# Task requirements:
The answer must consist only of the lines from the line with "[Facebook] (808, 2428)" to the line with "Ihre Gastgeber (429, 24)", both included, exactly as they stand below.

● ● ● ● ●

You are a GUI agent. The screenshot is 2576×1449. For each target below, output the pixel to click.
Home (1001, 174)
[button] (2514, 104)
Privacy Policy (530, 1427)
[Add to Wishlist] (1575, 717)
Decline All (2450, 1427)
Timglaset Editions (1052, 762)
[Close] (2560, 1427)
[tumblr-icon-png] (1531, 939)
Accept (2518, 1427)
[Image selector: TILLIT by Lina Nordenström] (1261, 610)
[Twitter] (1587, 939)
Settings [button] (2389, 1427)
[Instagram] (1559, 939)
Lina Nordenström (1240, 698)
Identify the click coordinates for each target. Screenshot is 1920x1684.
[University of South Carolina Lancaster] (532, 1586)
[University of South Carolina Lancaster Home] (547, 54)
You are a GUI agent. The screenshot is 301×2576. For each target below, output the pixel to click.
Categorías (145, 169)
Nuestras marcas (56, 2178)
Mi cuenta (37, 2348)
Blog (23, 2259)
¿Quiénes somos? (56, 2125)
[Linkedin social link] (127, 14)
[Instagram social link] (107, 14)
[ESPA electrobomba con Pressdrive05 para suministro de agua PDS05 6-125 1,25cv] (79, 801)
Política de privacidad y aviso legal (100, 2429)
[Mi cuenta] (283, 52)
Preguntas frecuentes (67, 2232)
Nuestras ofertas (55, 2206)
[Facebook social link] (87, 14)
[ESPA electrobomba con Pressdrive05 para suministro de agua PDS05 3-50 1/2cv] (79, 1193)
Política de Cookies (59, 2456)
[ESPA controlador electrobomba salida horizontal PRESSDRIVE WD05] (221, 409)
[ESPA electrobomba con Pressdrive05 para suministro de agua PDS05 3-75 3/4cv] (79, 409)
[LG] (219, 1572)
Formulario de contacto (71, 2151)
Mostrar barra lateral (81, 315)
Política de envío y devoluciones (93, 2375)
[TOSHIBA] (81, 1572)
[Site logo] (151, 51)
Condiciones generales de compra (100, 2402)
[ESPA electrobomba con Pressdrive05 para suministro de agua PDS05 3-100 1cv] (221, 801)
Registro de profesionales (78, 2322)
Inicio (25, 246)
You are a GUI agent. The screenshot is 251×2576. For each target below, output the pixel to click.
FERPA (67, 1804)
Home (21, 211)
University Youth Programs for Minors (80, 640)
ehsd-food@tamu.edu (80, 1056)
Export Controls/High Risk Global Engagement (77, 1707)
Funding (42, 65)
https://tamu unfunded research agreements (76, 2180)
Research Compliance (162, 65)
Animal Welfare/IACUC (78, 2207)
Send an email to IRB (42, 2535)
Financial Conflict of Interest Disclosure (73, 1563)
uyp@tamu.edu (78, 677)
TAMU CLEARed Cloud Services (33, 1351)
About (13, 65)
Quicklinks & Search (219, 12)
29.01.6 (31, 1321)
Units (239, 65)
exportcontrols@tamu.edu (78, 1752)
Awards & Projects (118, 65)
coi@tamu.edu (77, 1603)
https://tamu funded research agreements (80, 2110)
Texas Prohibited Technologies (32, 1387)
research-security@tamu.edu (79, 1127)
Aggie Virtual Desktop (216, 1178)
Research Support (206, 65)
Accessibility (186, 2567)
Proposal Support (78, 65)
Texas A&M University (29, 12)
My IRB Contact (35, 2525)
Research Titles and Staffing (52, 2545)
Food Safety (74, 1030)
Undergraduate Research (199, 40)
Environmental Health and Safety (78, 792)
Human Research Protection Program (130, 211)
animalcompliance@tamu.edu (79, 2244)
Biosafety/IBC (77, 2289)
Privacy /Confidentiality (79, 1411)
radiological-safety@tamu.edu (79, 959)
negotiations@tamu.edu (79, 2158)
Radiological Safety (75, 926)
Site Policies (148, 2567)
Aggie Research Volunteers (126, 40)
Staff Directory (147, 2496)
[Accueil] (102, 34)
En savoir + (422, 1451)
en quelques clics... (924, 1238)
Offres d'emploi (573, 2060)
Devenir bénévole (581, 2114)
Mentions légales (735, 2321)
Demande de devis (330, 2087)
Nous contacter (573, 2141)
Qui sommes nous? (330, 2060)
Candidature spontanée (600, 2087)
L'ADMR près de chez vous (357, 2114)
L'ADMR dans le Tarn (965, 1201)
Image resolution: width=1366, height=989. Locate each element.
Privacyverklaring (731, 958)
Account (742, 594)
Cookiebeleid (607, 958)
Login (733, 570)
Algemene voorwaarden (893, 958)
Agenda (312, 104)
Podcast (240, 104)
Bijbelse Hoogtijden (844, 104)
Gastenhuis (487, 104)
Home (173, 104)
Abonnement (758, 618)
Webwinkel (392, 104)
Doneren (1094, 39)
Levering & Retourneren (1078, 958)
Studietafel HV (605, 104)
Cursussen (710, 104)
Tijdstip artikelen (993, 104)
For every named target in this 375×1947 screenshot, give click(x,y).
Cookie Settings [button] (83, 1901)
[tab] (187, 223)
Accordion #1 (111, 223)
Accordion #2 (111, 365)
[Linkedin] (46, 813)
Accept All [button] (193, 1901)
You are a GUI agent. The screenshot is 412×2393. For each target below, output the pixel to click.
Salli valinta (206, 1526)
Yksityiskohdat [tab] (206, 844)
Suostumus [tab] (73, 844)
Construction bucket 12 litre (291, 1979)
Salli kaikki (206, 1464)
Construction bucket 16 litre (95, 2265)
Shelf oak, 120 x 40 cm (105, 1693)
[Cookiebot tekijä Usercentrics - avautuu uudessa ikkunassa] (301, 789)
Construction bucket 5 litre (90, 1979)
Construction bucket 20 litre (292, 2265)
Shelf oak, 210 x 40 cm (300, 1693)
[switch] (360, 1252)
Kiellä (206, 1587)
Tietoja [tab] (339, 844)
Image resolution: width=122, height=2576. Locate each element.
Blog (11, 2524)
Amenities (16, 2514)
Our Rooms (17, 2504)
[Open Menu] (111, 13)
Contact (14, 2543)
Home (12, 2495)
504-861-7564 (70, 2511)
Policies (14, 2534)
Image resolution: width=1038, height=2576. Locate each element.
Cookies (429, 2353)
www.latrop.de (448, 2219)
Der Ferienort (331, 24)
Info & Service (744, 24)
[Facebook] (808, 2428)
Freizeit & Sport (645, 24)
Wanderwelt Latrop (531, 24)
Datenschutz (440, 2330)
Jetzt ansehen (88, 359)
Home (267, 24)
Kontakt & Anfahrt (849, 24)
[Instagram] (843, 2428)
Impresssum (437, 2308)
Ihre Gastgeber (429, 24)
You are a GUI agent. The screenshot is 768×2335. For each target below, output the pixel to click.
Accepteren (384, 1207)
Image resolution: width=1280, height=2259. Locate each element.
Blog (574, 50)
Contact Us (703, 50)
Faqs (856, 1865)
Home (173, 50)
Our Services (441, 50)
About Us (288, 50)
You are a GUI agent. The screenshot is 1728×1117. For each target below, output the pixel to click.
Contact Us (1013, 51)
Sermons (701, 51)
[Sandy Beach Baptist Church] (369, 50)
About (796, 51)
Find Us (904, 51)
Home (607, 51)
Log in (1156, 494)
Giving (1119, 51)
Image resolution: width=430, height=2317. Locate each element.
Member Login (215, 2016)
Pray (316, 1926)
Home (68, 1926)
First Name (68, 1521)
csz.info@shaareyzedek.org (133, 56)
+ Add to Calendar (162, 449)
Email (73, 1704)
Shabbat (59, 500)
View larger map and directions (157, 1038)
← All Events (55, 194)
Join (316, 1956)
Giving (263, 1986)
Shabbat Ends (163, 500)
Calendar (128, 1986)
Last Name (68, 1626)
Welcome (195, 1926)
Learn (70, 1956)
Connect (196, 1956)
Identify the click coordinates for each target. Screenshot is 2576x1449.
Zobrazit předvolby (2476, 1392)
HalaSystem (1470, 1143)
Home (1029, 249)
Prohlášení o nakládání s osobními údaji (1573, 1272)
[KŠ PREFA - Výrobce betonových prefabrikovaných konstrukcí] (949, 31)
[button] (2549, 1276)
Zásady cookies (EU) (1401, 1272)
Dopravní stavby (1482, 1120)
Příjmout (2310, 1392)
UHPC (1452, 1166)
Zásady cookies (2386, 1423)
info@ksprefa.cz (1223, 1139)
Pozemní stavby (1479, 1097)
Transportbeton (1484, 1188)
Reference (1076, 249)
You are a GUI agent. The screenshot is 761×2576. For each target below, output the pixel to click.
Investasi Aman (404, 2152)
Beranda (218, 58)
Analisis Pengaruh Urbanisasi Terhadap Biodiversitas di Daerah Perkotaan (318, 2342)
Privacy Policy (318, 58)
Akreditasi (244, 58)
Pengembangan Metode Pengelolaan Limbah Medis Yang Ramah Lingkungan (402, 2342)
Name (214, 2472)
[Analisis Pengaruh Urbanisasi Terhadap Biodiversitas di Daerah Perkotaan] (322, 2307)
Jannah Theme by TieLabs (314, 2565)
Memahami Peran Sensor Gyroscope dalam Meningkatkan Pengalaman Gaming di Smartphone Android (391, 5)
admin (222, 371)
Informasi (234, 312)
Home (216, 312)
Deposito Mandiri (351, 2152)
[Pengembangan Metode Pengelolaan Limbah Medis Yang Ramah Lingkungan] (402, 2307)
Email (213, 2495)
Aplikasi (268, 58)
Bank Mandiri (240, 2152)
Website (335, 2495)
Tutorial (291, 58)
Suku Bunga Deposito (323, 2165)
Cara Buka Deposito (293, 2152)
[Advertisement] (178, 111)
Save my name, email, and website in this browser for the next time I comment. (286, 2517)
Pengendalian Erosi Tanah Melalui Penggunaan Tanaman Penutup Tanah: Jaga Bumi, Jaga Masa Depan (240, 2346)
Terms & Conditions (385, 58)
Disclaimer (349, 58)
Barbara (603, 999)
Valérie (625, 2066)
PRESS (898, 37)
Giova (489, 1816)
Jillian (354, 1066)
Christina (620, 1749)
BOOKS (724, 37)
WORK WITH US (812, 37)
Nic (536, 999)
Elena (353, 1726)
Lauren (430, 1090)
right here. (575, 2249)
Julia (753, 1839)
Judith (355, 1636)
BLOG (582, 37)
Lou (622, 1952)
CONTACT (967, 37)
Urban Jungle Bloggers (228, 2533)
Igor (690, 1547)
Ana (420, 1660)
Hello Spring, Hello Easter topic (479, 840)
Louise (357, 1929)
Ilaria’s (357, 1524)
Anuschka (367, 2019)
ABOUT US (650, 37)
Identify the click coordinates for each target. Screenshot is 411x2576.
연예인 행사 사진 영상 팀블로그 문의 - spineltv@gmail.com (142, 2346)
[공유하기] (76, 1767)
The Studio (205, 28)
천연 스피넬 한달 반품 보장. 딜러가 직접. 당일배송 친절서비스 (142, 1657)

● ● ● ● ●

# Exercise solution:
[Facebook] (808, 2428)
Freizeit & Sport (645, 24)
Wanderwelt Latrop (531, 24)
Datenschutz (440, 2330)
Jetzt ansehen (88, 359)
Home (267, 24)
Kontakt & Anfahrt (849, 24)
[Instagram] (843, 2428)
Impresssum (437, 2308)
Ihre Gastgeber (429, 24)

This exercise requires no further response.